There’s plenty more to Lifelike, from Sam Taylor-Wood’s video of a bowl of fruit slowly rotting, to Susan Collis’s pile of discarded junk that’s really made of rare woods (holly, bird’s-eye maple), precious metals (silver, platinum, white gold), and gemstones (black diamonds, garnets, mother of pearl). The most provocative pieces provide classic Walker WTF moments, and there are some—like Evan Penny’s “(Old) No One,” an eerily lifelike human head—that are in a class of amazement all by themselves. Trust me, if you look at that guy for more than five minutes, he will haunt your dreams.
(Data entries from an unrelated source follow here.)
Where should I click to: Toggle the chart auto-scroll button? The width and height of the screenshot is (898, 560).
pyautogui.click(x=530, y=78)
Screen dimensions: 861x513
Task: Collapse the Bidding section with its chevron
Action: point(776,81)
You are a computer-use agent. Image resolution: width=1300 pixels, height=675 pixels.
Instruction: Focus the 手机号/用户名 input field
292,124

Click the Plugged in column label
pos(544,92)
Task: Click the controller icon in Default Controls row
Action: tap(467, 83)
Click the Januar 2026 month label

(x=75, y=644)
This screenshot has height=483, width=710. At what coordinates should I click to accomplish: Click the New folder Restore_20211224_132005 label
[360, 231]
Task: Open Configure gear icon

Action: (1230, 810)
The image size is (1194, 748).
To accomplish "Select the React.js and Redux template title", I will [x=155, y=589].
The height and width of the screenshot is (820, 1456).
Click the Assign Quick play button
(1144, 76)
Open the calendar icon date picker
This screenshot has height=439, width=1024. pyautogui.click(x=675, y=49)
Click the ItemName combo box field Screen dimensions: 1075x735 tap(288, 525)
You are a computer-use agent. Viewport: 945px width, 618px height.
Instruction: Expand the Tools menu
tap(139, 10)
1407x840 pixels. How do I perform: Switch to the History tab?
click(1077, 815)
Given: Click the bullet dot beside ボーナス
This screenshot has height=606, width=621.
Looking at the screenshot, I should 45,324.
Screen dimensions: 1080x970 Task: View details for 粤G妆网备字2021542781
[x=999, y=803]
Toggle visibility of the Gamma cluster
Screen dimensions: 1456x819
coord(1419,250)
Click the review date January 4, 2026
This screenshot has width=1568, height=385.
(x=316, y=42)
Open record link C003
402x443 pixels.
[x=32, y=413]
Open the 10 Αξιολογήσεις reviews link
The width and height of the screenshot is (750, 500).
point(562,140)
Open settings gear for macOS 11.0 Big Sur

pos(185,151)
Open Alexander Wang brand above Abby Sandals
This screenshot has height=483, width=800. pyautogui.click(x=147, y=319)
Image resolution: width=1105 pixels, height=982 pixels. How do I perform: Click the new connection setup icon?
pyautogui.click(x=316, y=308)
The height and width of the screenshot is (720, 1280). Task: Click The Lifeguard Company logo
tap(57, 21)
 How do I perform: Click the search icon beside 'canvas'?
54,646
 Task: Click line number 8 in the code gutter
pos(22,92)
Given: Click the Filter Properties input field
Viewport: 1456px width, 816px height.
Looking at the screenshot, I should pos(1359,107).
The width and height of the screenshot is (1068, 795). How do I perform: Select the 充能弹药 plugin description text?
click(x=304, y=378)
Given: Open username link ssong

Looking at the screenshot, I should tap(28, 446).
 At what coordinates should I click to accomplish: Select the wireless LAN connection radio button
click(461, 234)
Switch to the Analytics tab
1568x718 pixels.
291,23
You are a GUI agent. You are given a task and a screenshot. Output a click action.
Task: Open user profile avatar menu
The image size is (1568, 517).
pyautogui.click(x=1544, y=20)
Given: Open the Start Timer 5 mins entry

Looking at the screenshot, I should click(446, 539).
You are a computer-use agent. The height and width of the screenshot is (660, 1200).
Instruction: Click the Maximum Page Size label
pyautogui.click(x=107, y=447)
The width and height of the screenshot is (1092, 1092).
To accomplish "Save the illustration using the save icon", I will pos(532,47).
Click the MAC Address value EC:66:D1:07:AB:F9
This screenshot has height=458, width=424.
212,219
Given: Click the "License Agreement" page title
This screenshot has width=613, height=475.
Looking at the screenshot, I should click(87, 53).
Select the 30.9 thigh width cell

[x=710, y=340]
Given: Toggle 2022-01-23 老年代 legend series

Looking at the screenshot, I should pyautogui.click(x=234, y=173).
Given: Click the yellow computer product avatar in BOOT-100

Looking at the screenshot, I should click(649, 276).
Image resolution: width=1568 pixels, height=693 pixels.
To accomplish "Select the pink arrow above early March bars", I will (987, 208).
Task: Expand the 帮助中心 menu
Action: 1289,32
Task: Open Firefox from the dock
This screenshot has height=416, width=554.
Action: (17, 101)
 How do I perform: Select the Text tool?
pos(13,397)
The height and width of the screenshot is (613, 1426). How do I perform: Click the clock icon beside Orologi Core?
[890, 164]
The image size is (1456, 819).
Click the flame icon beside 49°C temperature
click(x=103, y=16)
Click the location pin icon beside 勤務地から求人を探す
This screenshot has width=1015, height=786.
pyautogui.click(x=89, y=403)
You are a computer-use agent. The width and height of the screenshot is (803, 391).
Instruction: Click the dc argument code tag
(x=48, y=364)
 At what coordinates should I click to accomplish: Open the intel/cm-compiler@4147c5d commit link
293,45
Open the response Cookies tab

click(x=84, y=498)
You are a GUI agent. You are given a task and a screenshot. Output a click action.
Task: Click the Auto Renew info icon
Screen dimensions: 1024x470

In its entirety, Lifelike constitutes a multifaceted meditation on the nature of “reality,” by proving how easy it is to fool the senses into thinking something isn’t what it seems. After all, when you see a bathtub full of water embedded vertically into a wall, you know something’s amiss. The delight comes first in being tricked, followed by the satisfaction of learning how the trick is done. (Important note: read the plaques on the wall and listen to the audio accompaniment, or you won’t be quite so satisfied.)
Which is to say, Lifelike is a quintessential Walker exhibit: clever, provocative, cheeky, absurd, challenging, funny, whimsical, political, philosophical, confusing, and relevant. In the age of “truthiness,” we need more than ever to be reminded that the world is full of lies. What better way to accomplish this than to mount an exhibit that admits up front it is B.S.-ing you. All you have to do is figure out how.
Lifelike continues at the Walker Art Center through May 27.